In April, Democratic activists were agonizing over what they saw as Kerry’s failure to clearly tell voters why they should elect him. Then in late May, in the wake of Abu Ghraib prison abuse furor, Democrats pressed their attack on Bush and seemed confident Kerry would win.

But Kerry was unable to capitalize on the momentum generated by Abu Ghraib. Perhaps it was due to lack of focus on the issue of Bush’s competence to conduct the war in Iraq and the war on terrorists. Kerry’s own unforced errors — such as saying he would have voted for using force against Iraq even if he knew there were no weapons of mass destruction there — almost certainly have played a role in his sagging poll numbers.

Kerry’s Democratic allies view him as someone who is categorically superior to Bush in preparation, intellectual ability and knowledge of the world.

Richard Holbrooke, who served as ambassador to the United Nations under President Clinton, said in May that Kerry “will be the most knowledgeable president coming into office in a long time.”

Kerry has “lived overseas, has been on the Senate Foreign Relations Committee for 18 years, (and) knows the international community,” Holbrooke said.

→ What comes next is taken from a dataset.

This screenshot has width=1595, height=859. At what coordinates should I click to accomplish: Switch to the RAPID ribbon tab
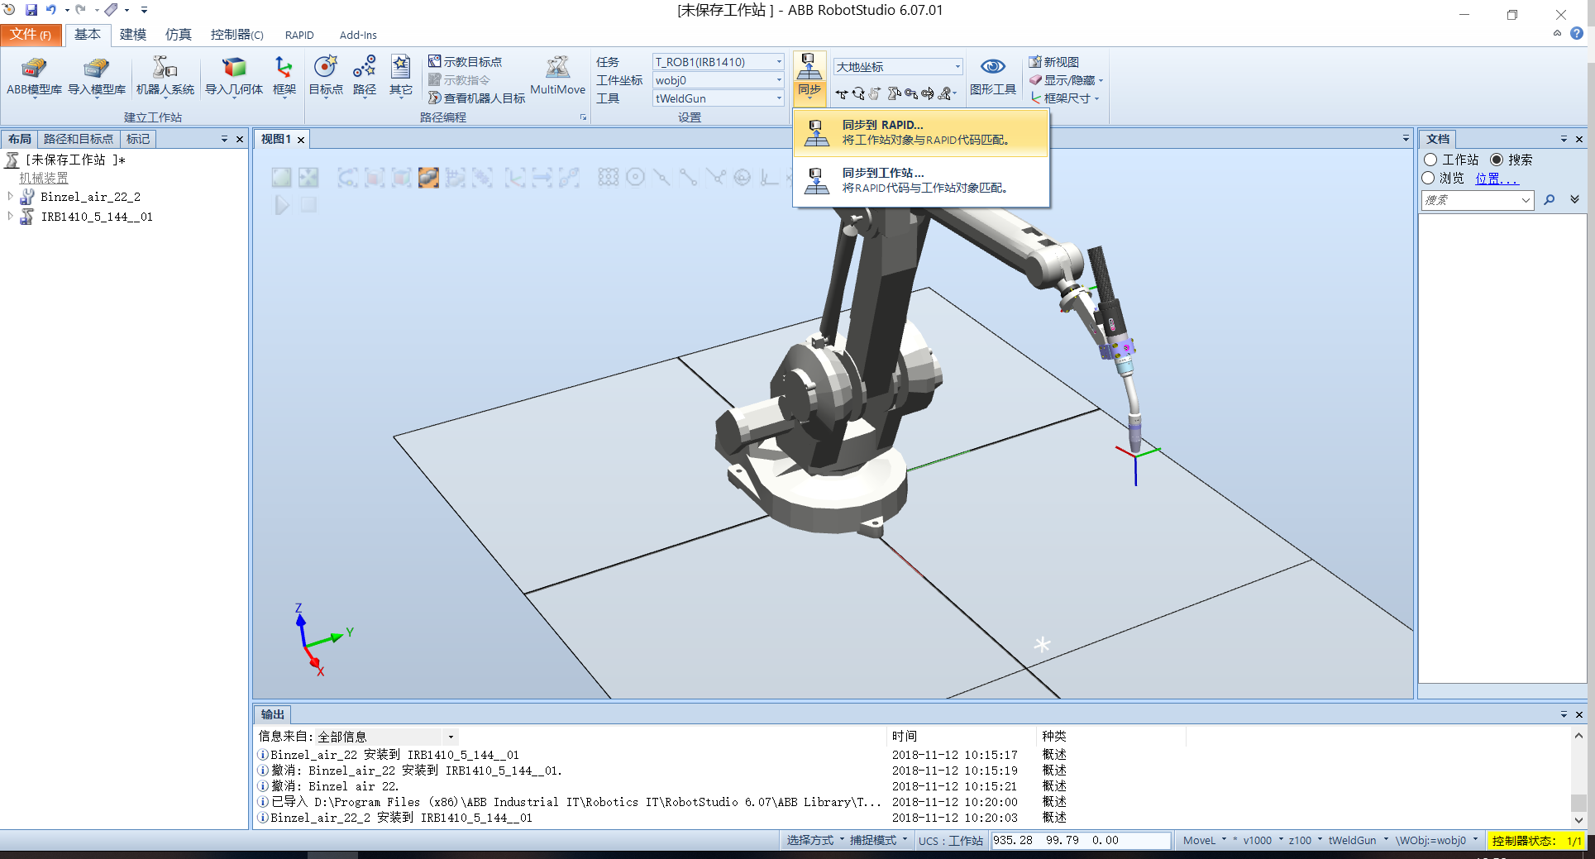click(299, 35)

Rep. Jane Harman, senior Democrat on the House Intelligence Committee, portrayed Kerry as more thoughtful and better read than Bush.

“You have to read books, you have to know world leaders, you have to think about these issues — not just delegate to others who do that,” she said in May.

In a comment Thursday, Teresa Heinz Kerry seemed to reflect Democratic frustration that Kerry’s ideas are not yet winning acceptance. Touting her husband’s health insurance proposal she said, “Only an idiot wouldn't like this. Of course, there are idiots."

Idiots or not, a good number of likely voters have not yet seen Kerry as his wife and his admirers portray him: an unquestionably superior president.

Only 36 percent of the respondents in the Washington Post/ABC News poll said they had a favorable impression of him, compared to 54 percent who viewed him favorably in March.